- RECORDS PROVIDED:

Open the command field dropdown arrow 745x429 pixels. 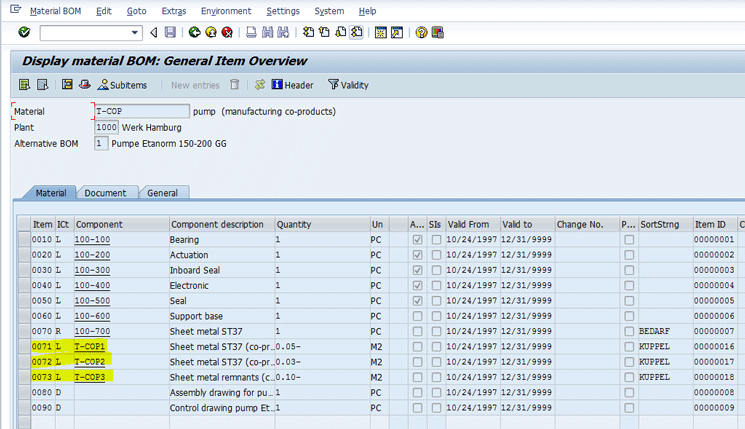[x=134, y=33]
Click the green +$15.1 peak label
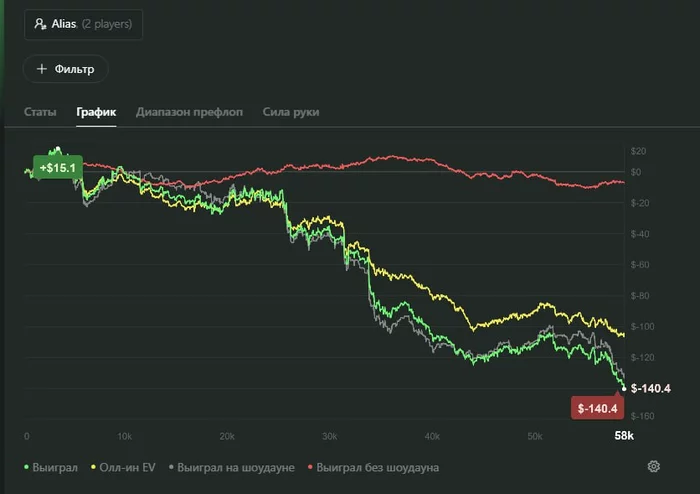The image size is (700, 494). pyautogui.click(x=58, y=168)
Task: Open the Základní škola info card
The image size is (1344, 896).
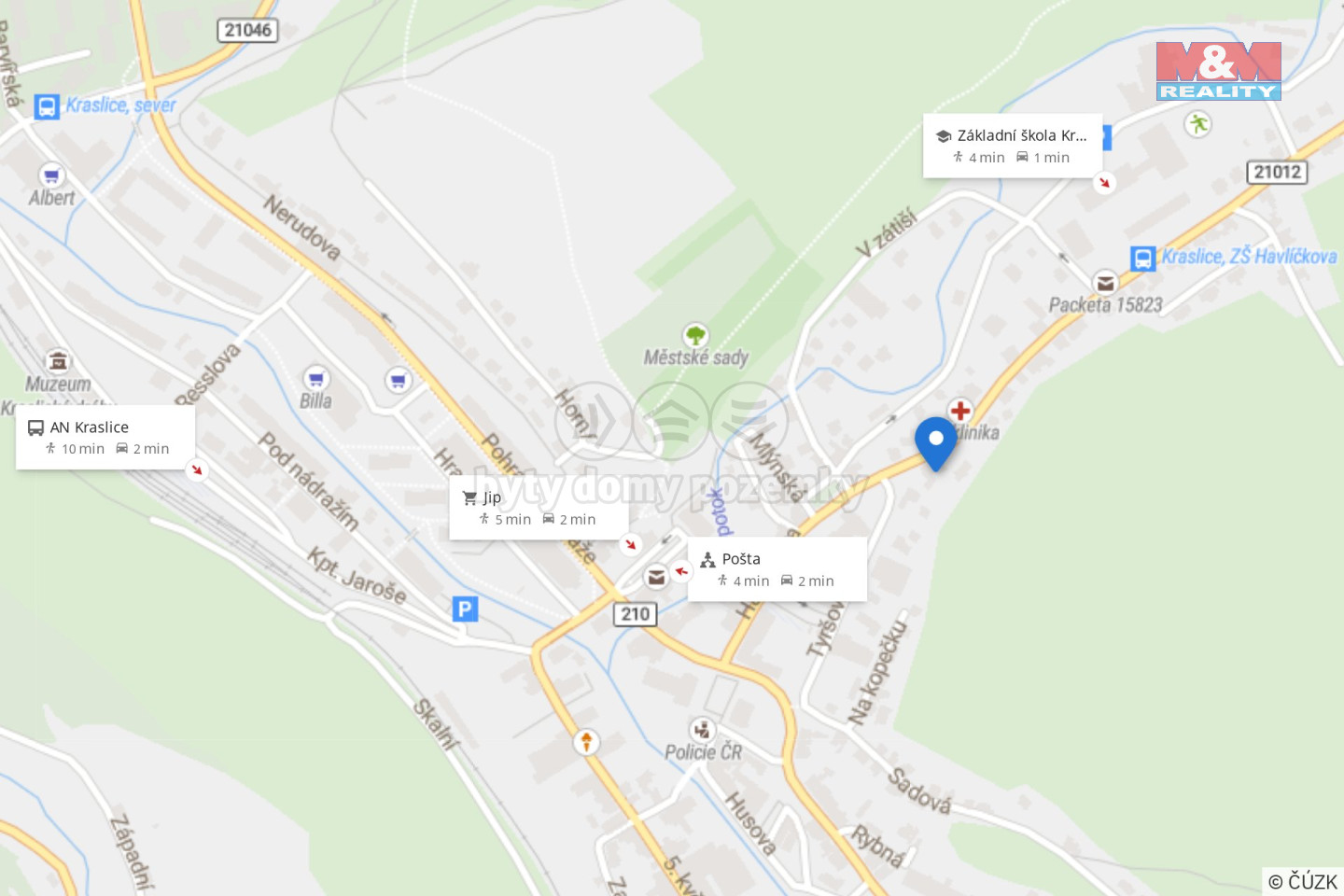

- EXERCISE DETAILS: The answer must be an exact transcription of the lines from the one holding "Task: Open the Základní škola info card" to the last line of the entries above, with no pictures and nothing else.

- SOLUTION FOR THIS TASK:
Task: Open the Základní škola info card
The image size is (1344, 896).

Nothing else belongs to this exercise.